• ACTION ITEM A: In the text on Calcidiscus leptoporus coccolith size, about what share of the global oceanic surface does the Great Calcite Belt cover?
• ACTION ITEM B: Pick up the text on Calcidiscus leptoporus coccoliths and the Great Calcite Belt after its final sentence and extend it.

• EXTRACT PROVIDED:
━━━━━━━━━━━━━━━━
Calcidiscus leptoporus coccolith size (mass and area) exhibits a statistically significant positive correlation with growth rate. Supported consistent patterns by sediment trap studies in the Subantarctic Southern Ocean and North Atlantic Ocean show a consistent, statistically significant positive correlation between coccolith flux and both mass and area, suggesting a biological mechanism instead of a site-specific mechanism. Furthermore, controlled experiments have demonstrated that slower growth rates lead to smaller coccoliths, while faster growth rates yield larger, well-formed ones. However, further studies are required to validate this relationship under varying environmental conditions.

The measure of size of C. leptoporus coccoliths size and calibrating with δ^{13}C and δ^{18}O records has the potential to strengthen, correct, refine interpretations of past ocean productivity and environmental shifts, particularly in regions where C. leptoporus is a significant contributor to carbonate export, for instance Subantarctic Southern Ocean within the Great Calcite Belt. Again, this approach holds promise as a useful tool in paleoceanographic research and reconstruction if the currently positive correlation is validated, although it remains a developing field.

=== Important contributor to carbonate export ===
The Great Calcite Belt (GCB) was identified through satellites, as a circumpolar band between 40° and 60°S covering about 16% of the global oceanic surface. The GCB is subsequently recognized as a primary region of surface carbonate production fueled by coccolithophore blooms.
━━━━━━━━━━━━━━━━
• SUPPLIED DATA:
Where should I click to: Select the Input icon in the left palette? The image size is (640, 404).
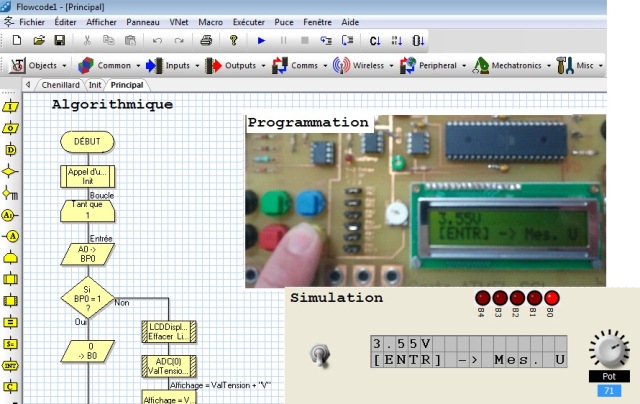tap(13, 106)
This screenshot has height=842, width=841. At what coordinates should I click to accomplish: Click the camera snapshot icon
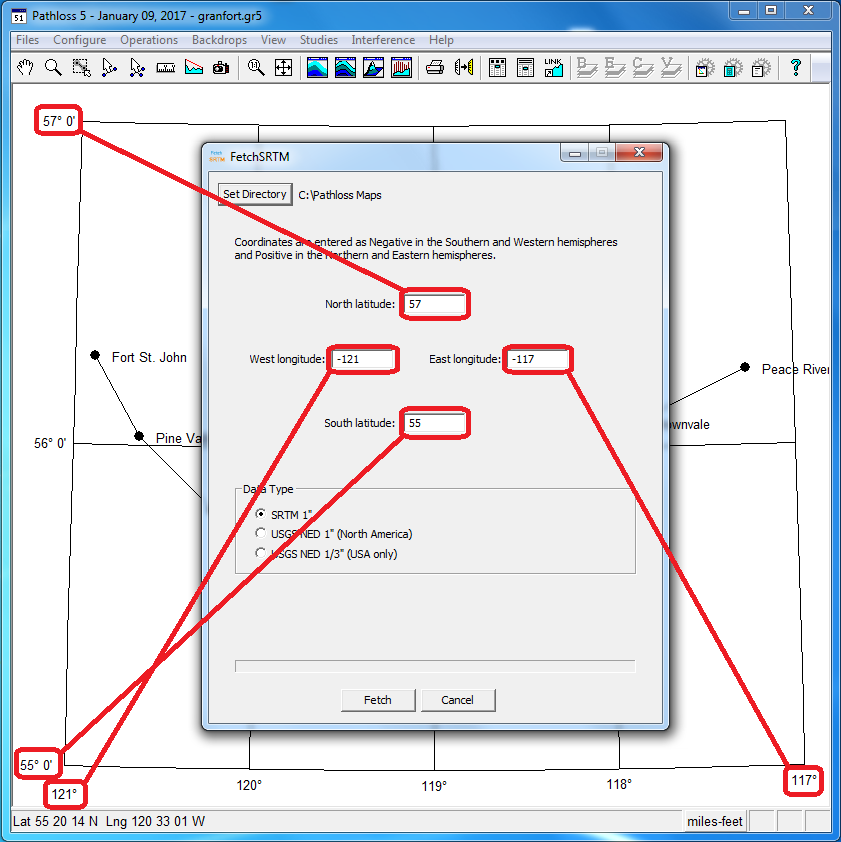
━━━━━━━━━━━━━━━━
• EXERCISE RESULT A: About 16%.

• EXERCISE RESULT B:
From research conducted in the southern ocean's subantarctic zone within the GCB, it was established that C. leptoporus is disproportionately significant in ocean calcium carbonate export. Despite C. leptoporus is relative scarce in comparison to smaller coccolithophores such as Emiliania huxleyi, it produces larger and denser calcified coccoliths that facilitate sinking, thereby strengthening its contribution to long-term carbon export. Notably, even in regions where C. leptoporus is less prevalent, it contributes more mass per cell to carbonate sedimentation.

Observations from Sediment trap highlight that C. leptoporus contributes 30–70% annual carbonate export within the Subantarctic Zone. Moreover, the ecological importance of the C. leptoporus is even greater due to the large area of the GCB, further indicating the significant role in global oceanic carbonate cycling.

=== Impact on the biological pump ===

The dense and heavy coccoliths of C. leptoporus facilitate the process of ballast organic material and enhance the efficiency of the biological pump. These coccoliths increase the sinking velocity of both organic and inorganic material. As a result, there is an increased likelihood of carbon being exported to the deep ocean for long-term carbon sequestration, rather than being recycled in surface waters.